Messmer earned $15.5 million in total pay in 1999, a year in which the company’s stock fell 36 percent. His pay was quadruple the competitive level, based on an analysis of other companies of similar size and performance. That made him the most overpaid CEO among those whose companies ranked in the bottom quartile based on stock performance.

Computer Associates’ Wang was the most overpaid CEO on an outright basis, measured by the difference between what he got and the competitive level for companies with similar size and performance. He was followed by Qwest’s Nacchio and Global Crossing’s Annunziata both top performers from a shareholder’s point of view.

Jobs was the most underpaid CEO, followed by Amazon.com Inc.’s Jeff Bezos, who earned just $83,000.

What determined who made the most money? It was not primarily how good a job the CEO did for shareholders. Despite all the talk about pay-for-performance among companies and their compensation consultants during the past decade, the size of a company still matters a lot more than its performance when it comes to pay scales.

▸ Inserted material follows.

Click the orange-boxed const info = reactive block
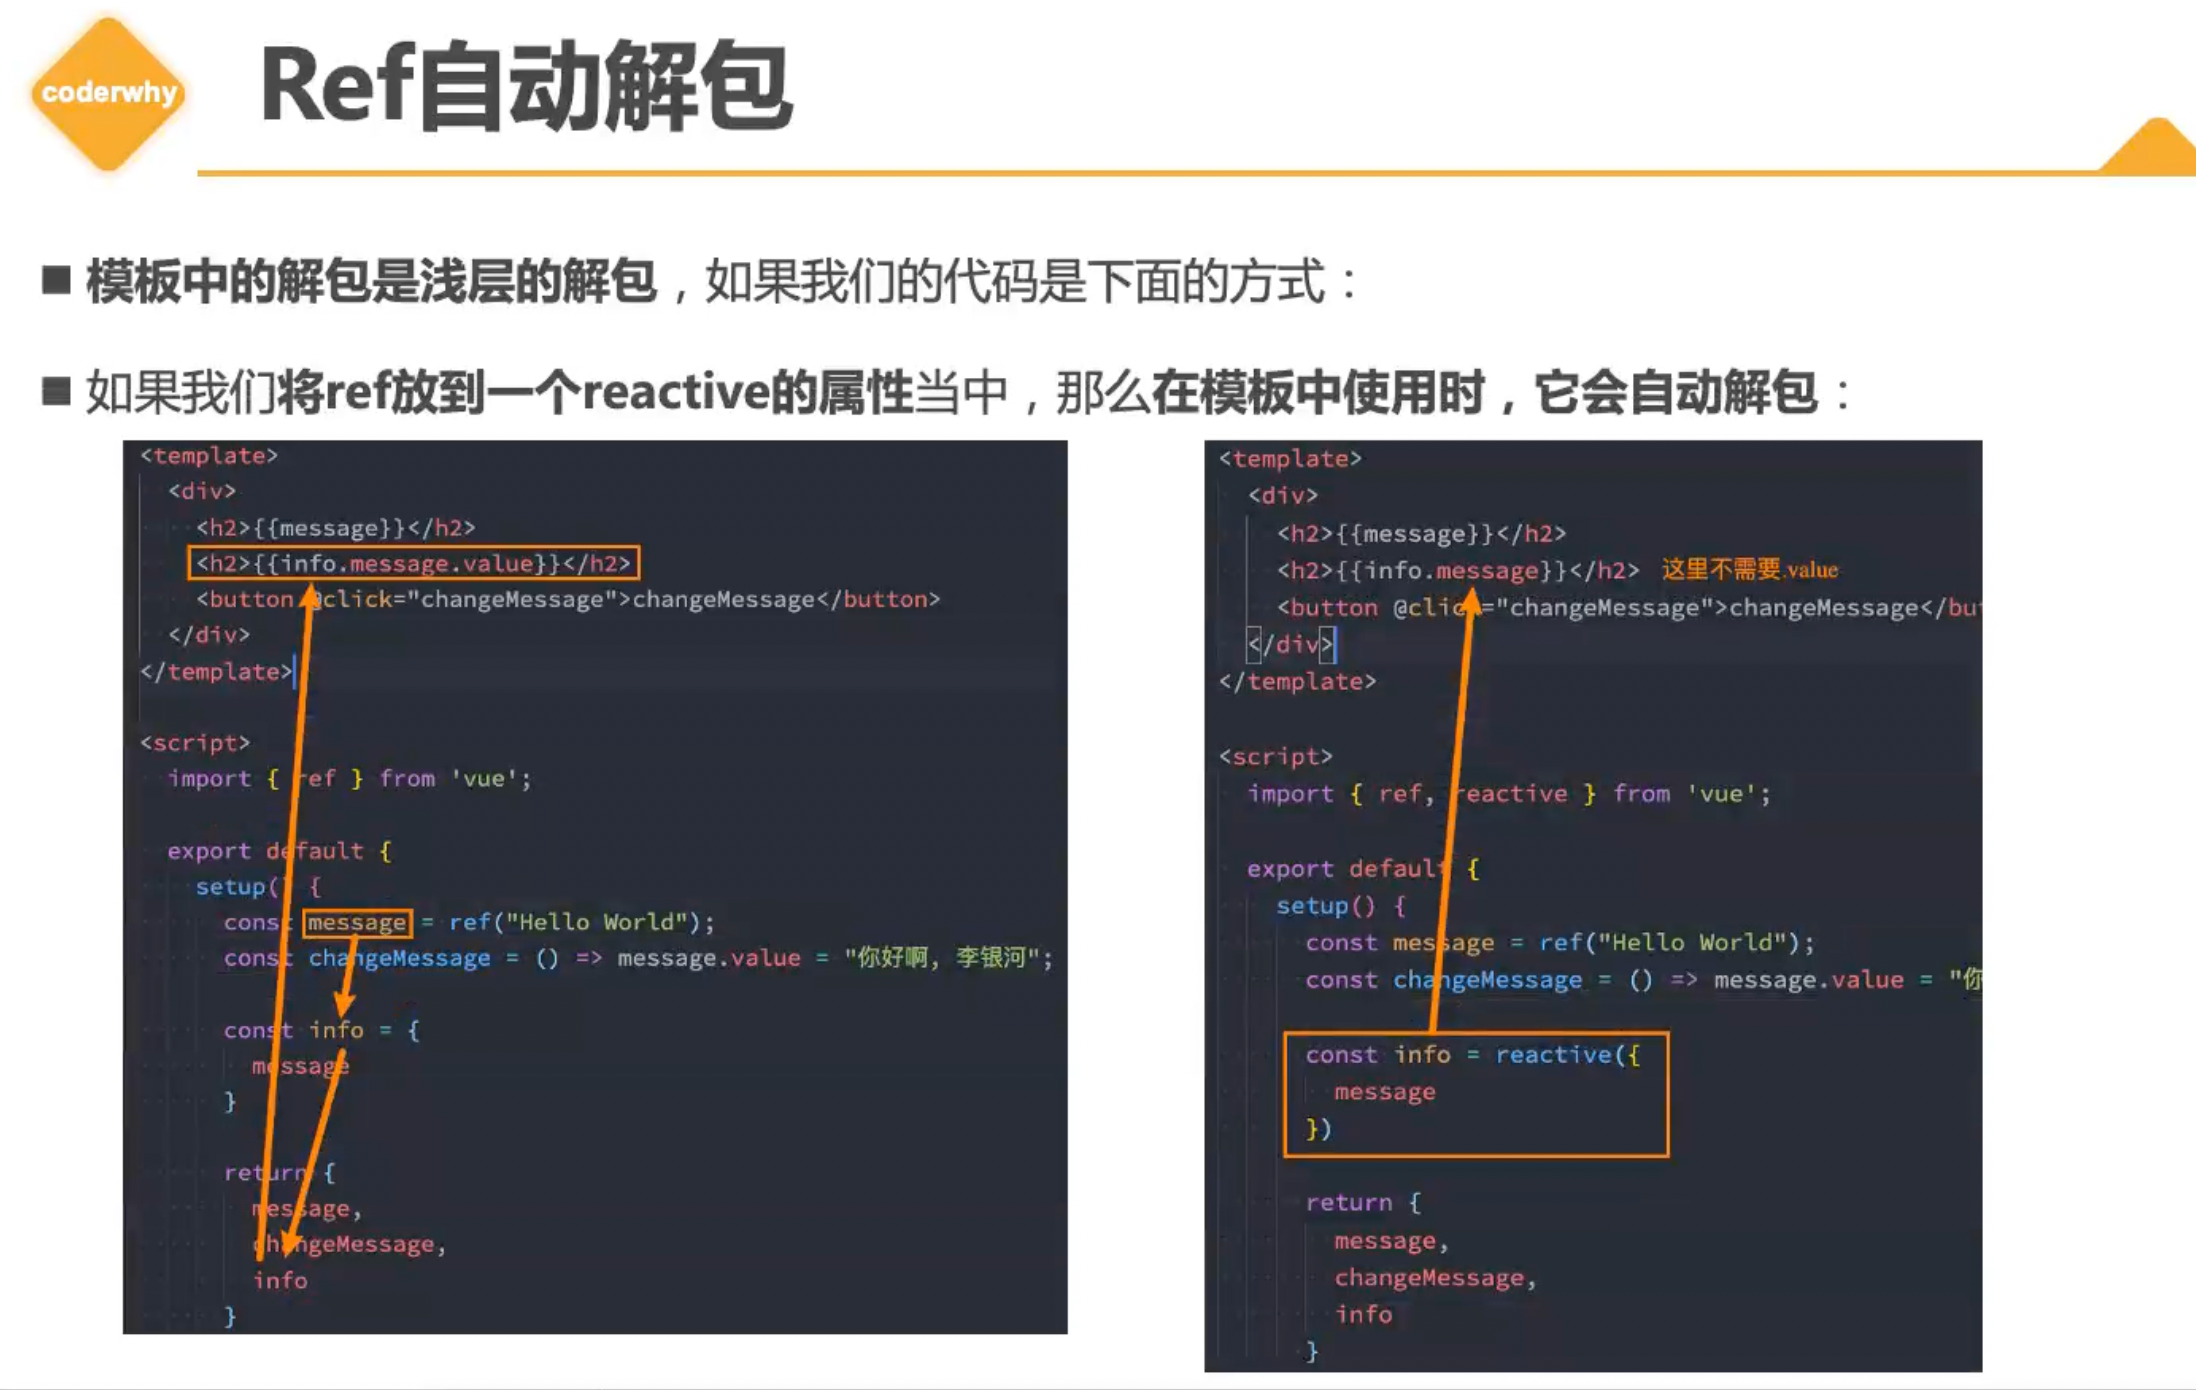2196x1390 pixels. coord(1475,1094)
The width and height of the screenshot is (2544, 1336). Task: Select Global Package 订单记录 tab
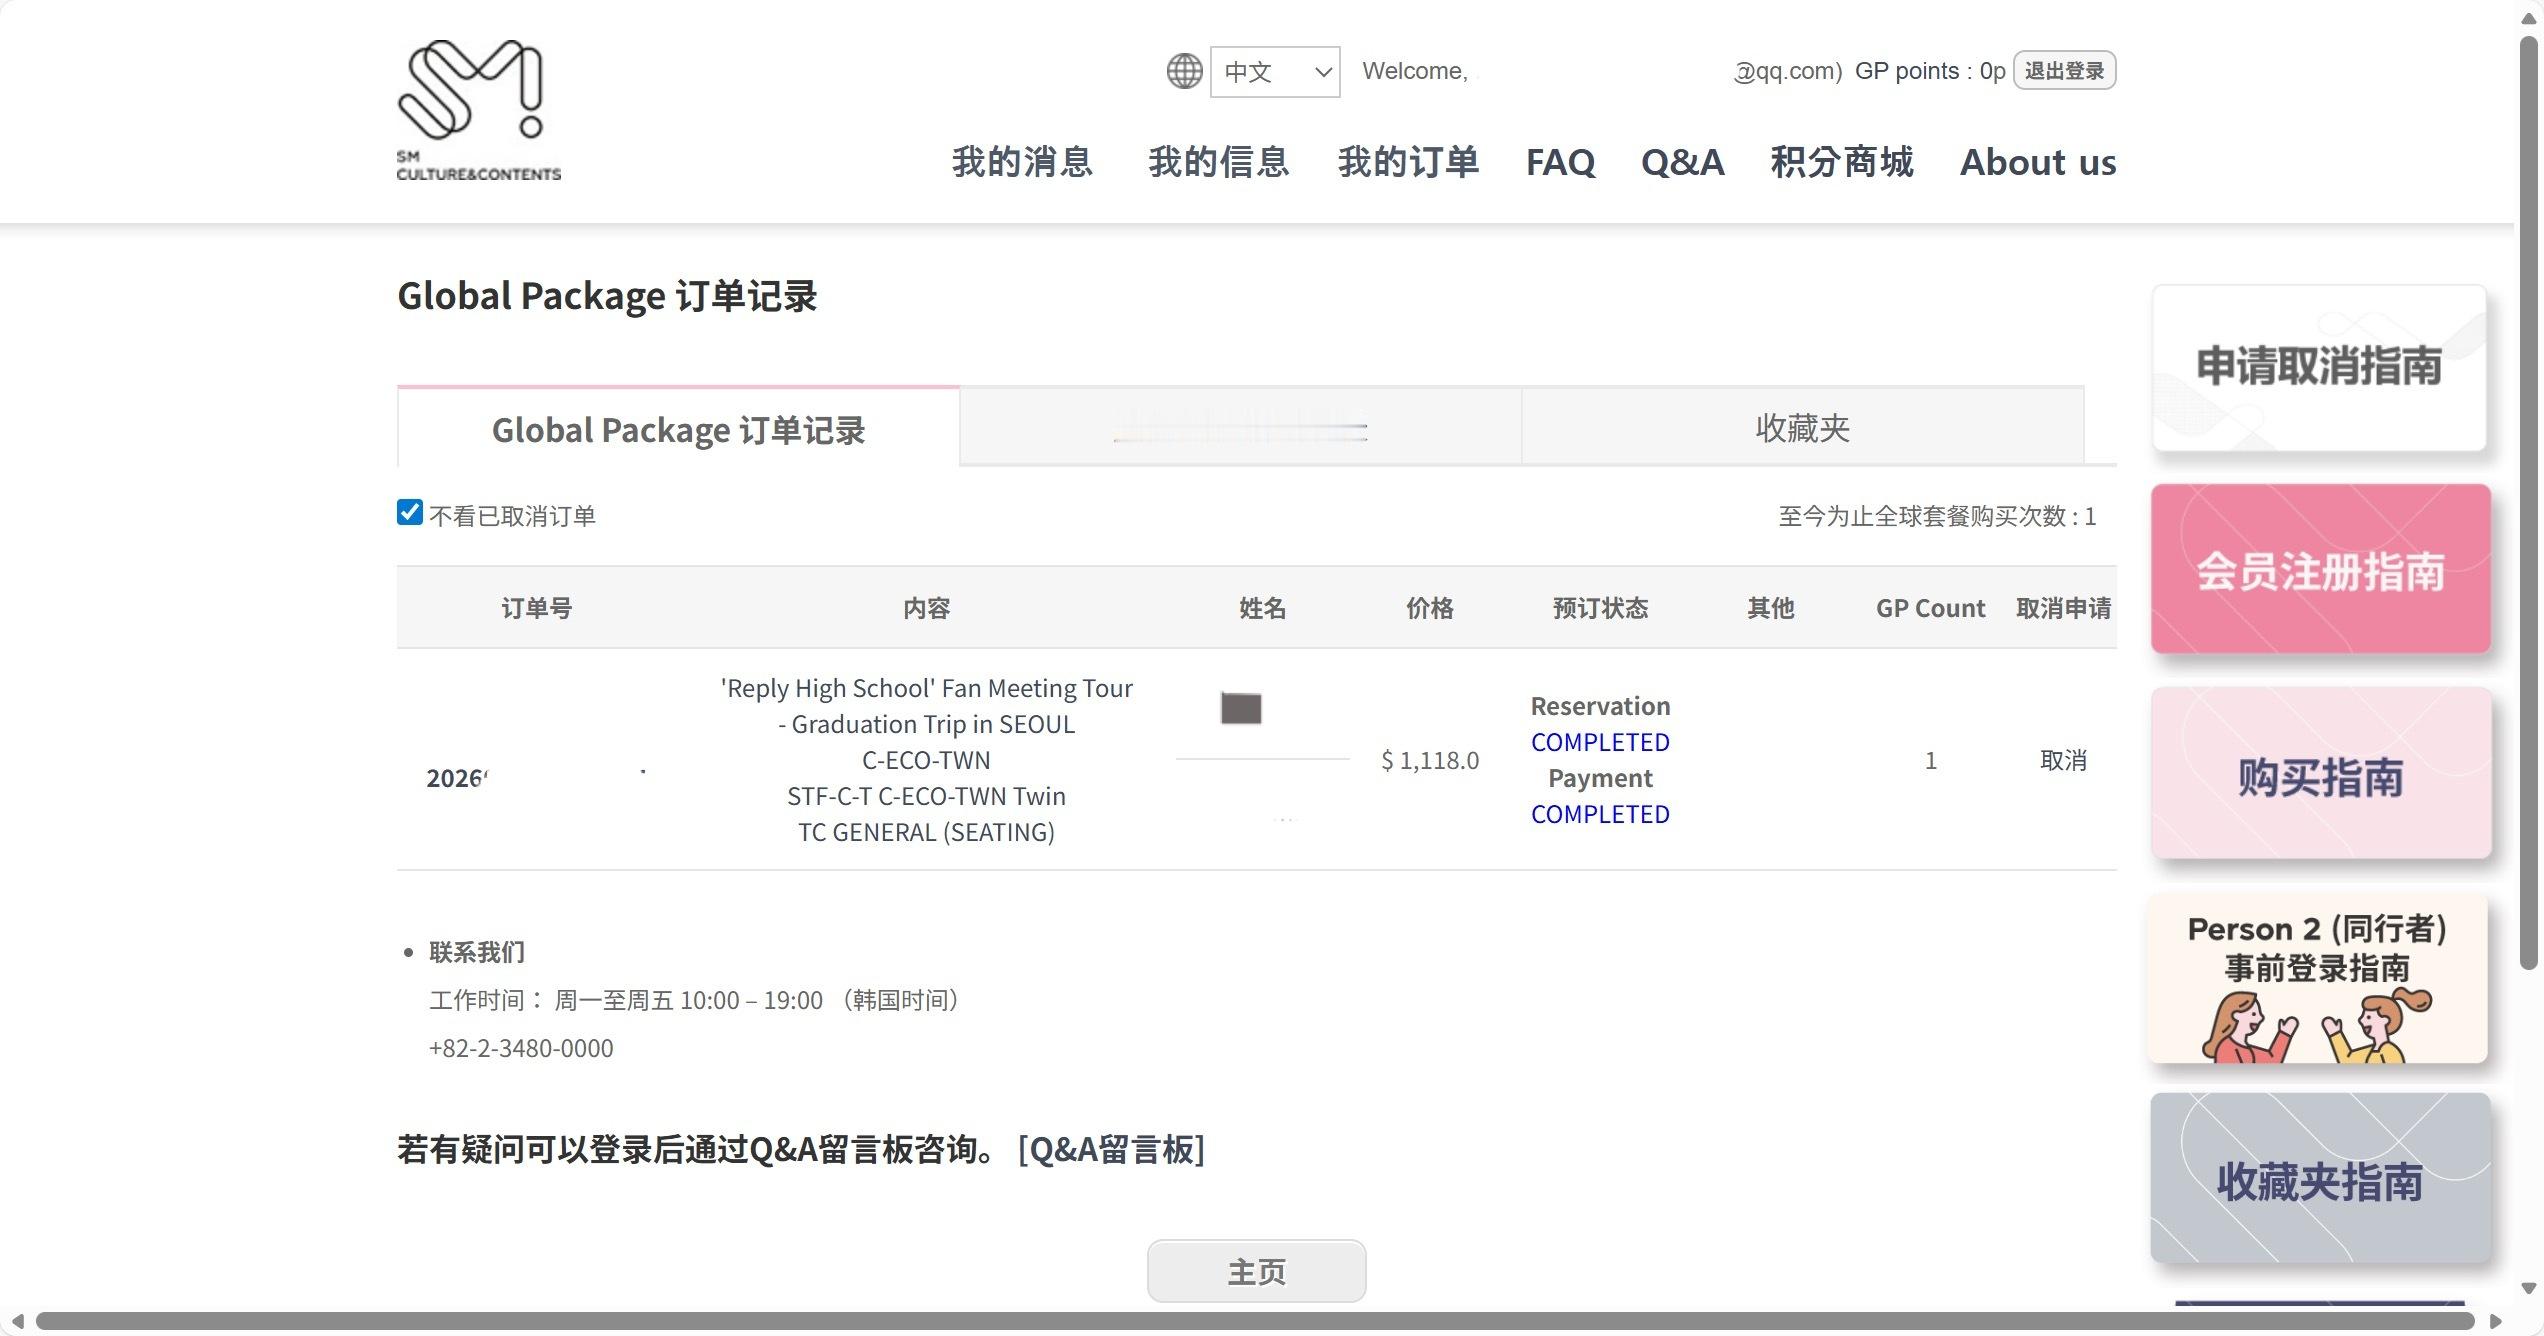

Using regression analysis to track the variation in executive pay against variables such as a company’s revenue or stock performance, my study found that 32 percent of the variation could be explained by differences in company size. The bigger the company, the more it pays its CEO, all else being equal.

When total shareholder return in one-, two- and three-year time windows was added to the statistical stew, it only improved the explanation of pay variation by 5 percentage points, to 37 percent.

What explains the other 63 percent of the variation in CEO pay? That is the eternal mystery of executive compensation.

Graef Crystal is a columnist with Bloomberg News.